(Bloomberg) -- Environmental Protection Agency Administrator Scott Pruitt has issued a new directive that clarifies a powerful but technical facet of the Clean Air Act, completing a trifecta of high-profile changes to the way EPA oversees conventional air pollution.
Tuesday’s action takes the form of guidance to regulated industries, which include iron and steel, paper, forestry, refiners and manufacturing.
Pruitt highlighted his agency’s work on the Clean Air Act’s New Source Review provision during an interview Tuesday with Bloomberg News, stressing it is part of an effort to bring more certainty to companies.

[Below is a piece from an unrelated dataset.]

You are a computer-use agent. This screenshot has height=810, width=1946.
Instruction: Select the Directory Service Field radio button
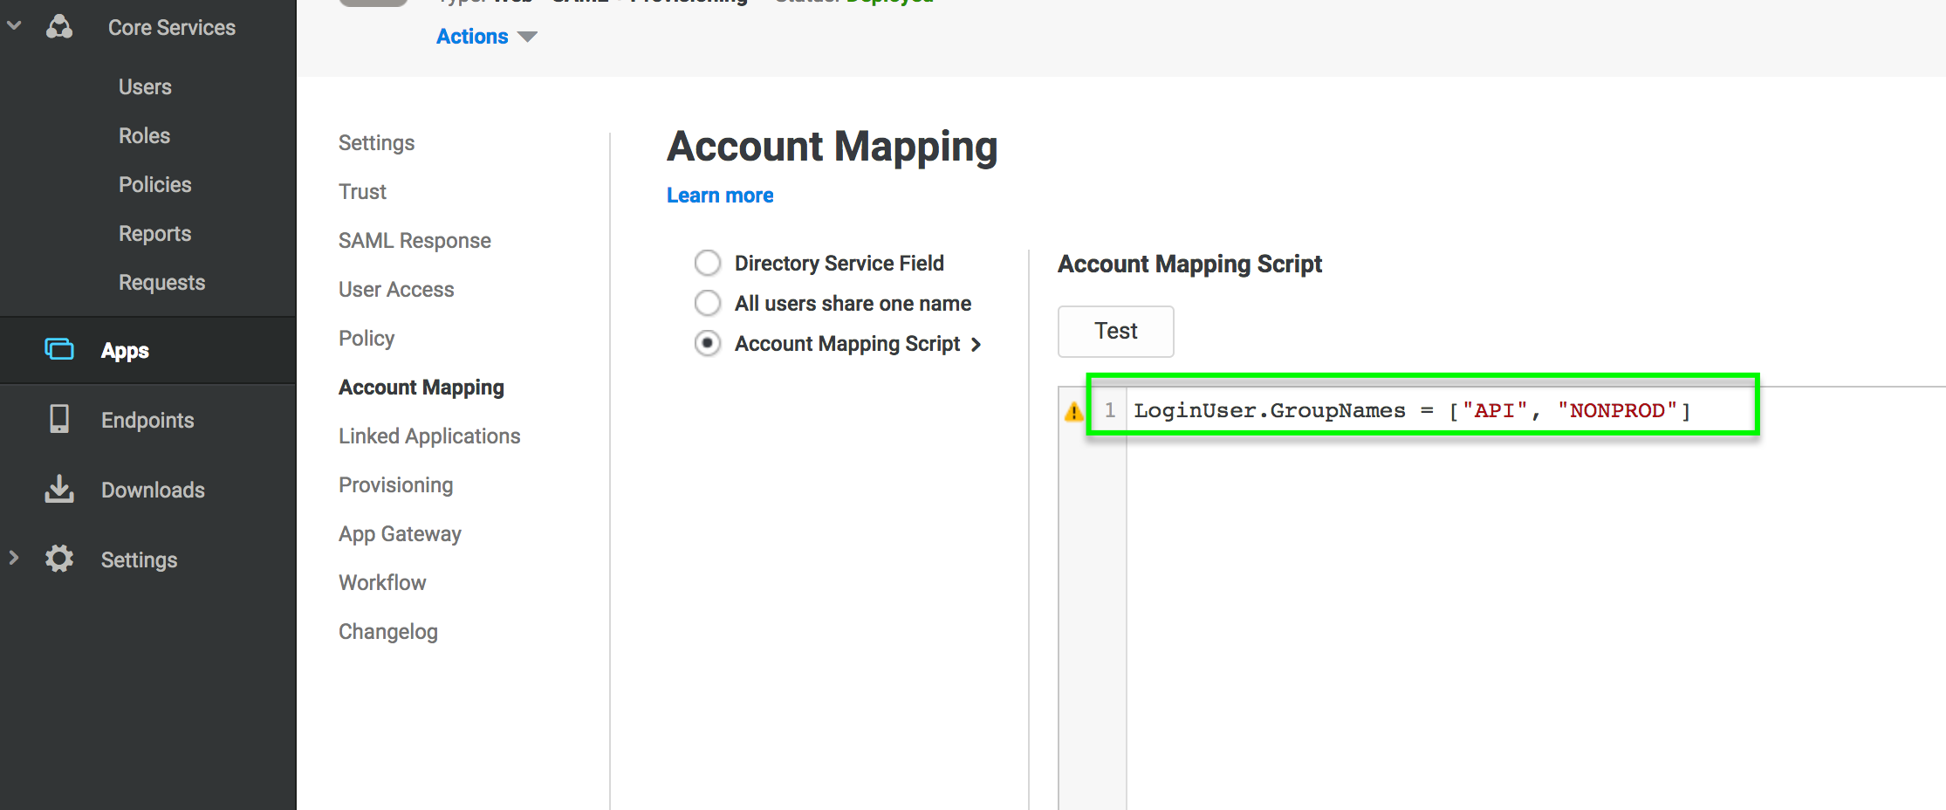708,263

“Here are companies across the country that are wanting to spend, in many instances, hundreds of millions of dollars on improving outcomes at their facilities with respect to emission-controls. And they feel like if they spend too much, it triggers new permitting responsibilities,” he said.
When a major polluting facility expands its capacity, the EPA requires that companies analyze whether the work will result in significant new emissions. If it does, the "New Source Review" provision requires pollution controls to help keep the air clean. The EPA’s new guidance resolves what for many industries -- for many years -- has been a frustration. In short, they contend the calculations required by EPA give insufficient weight to decreases in pollution that may also result from the new construction. The new guidance allows companies to include emission decreases at the same step they calculate increases.

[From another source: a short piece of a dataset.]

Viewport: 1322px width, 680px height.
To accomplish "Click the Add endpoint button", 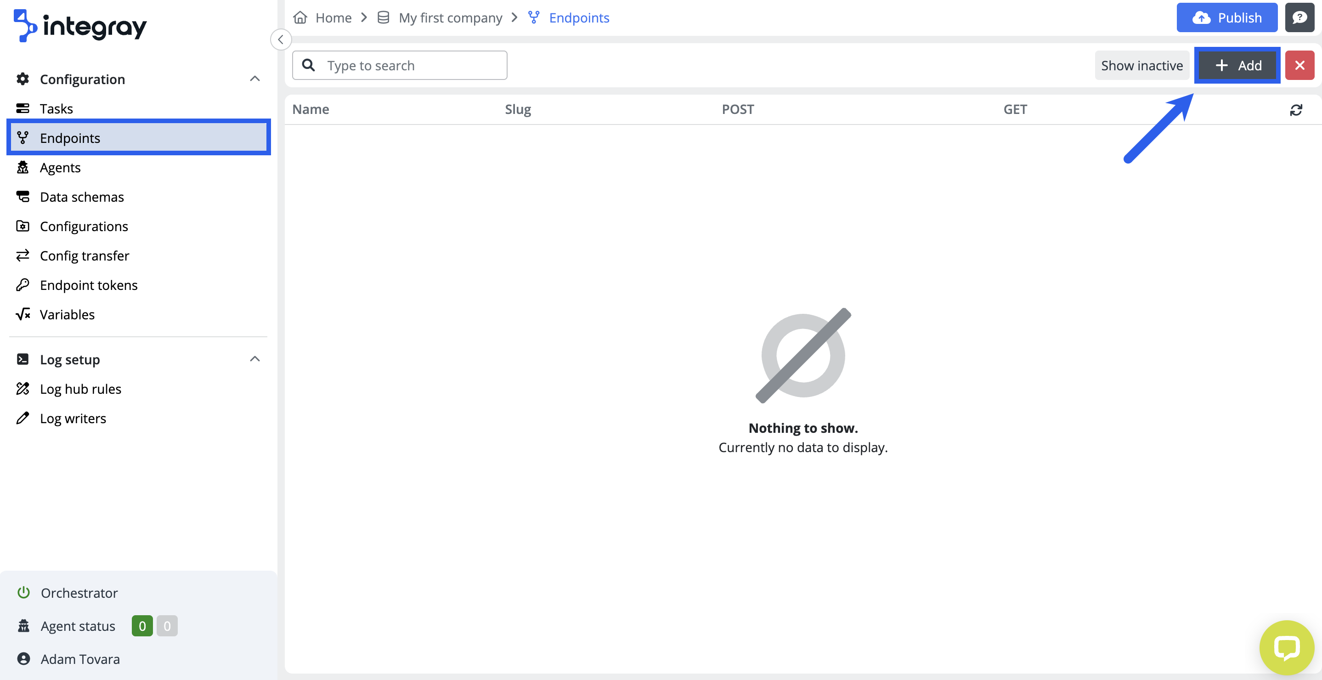I will point(1237,65).
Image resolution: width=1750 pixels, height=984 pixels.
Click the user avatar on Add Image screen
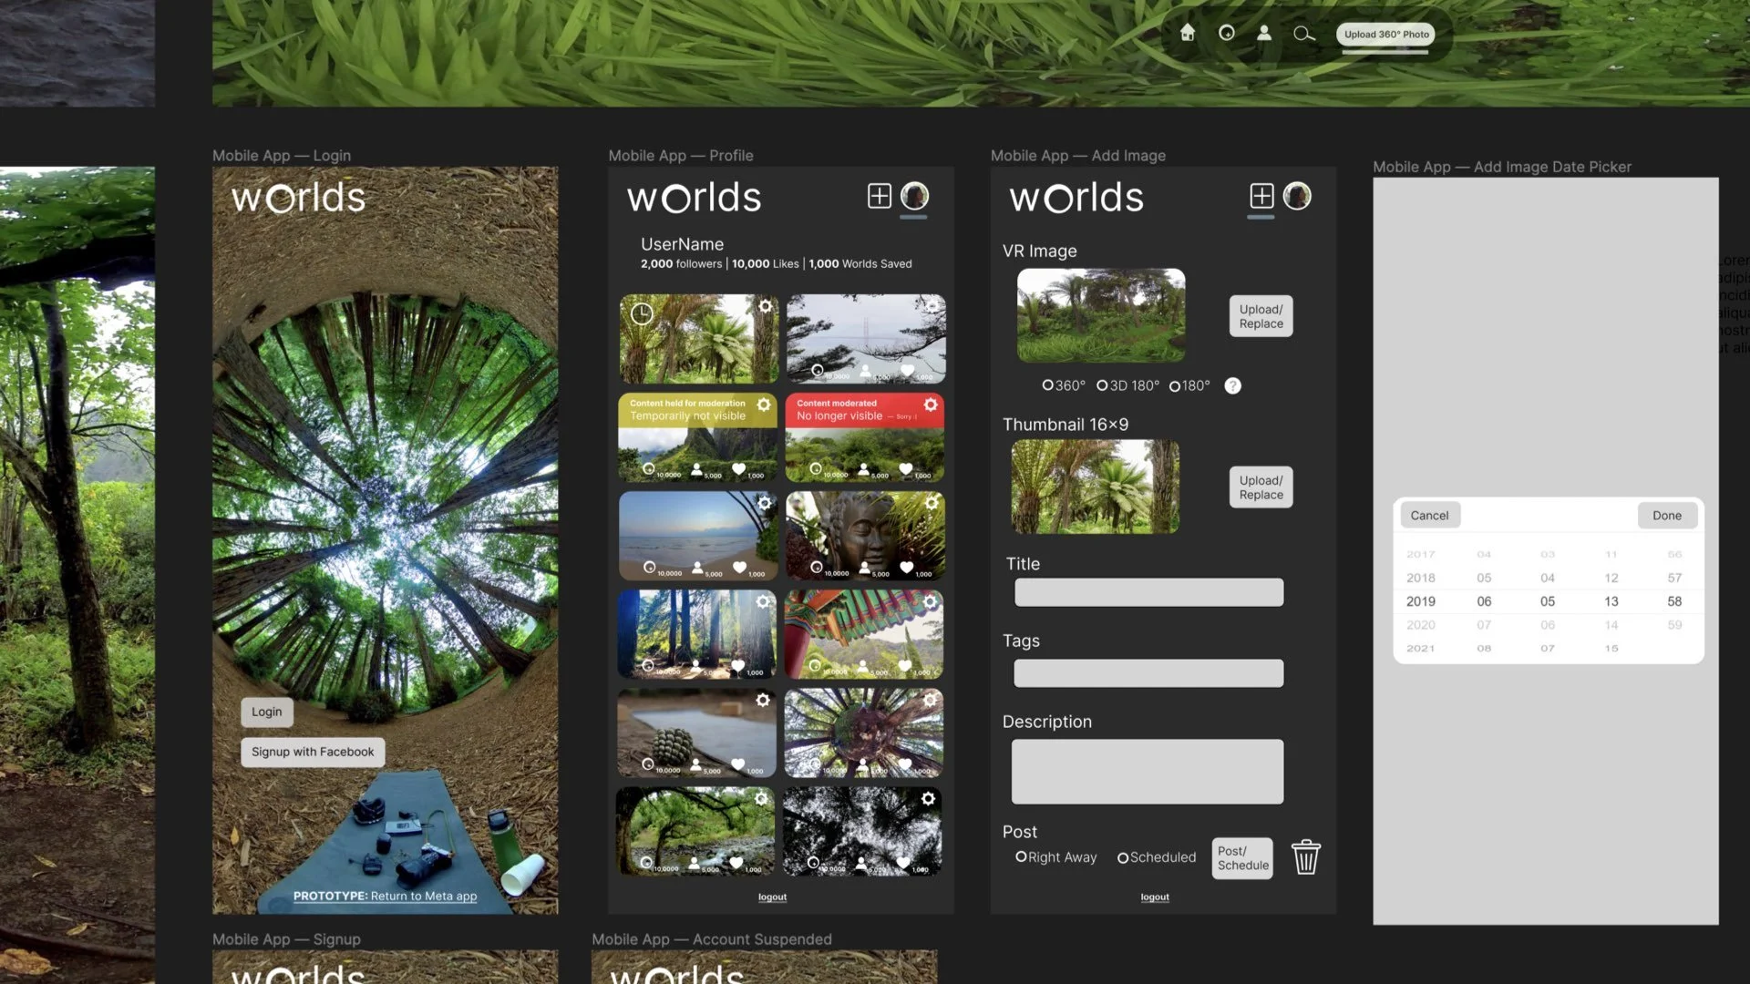(1297, 196)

The issue has been simmering for more than 15 years, since the EPA under President George W. Bush issued New Source Review recommendations in 2002. In 2006, his administration proposed something similar to Tuesday’s action, along with two related provisions. But it rescinded the proposal days before it left office in 2009.
Pruitt in December issued a memo clarifying another portion of New Source Review governing how companies make projections of future emissions from an upgraded facility. A second guidance, issued in January, reversed a longstanding EPA practice that prevented facilities designated as “major sources” of pollution from being re-classified as more minor “area sources.”
"Most businesses, most states, most individuals want to do the right thing," Pruitt said. They care about the air they breathe, the water they drink. And that we need to see them as partners, working together to ensure good outcomes."
John Walke, director of clean air programs at the Natural Resources Defense Council, said that Pruitt’s practice of issuing guidance -- rather than new regulations -- circumvents actual rules that can then be tried in court. Pruitt’s actions ostensibly legitimizes changes long-sought by industry, through memoranda instead of rules.
“The air will be dirtier thanks to industry taking advantage of this new kind of amnesty,” he said.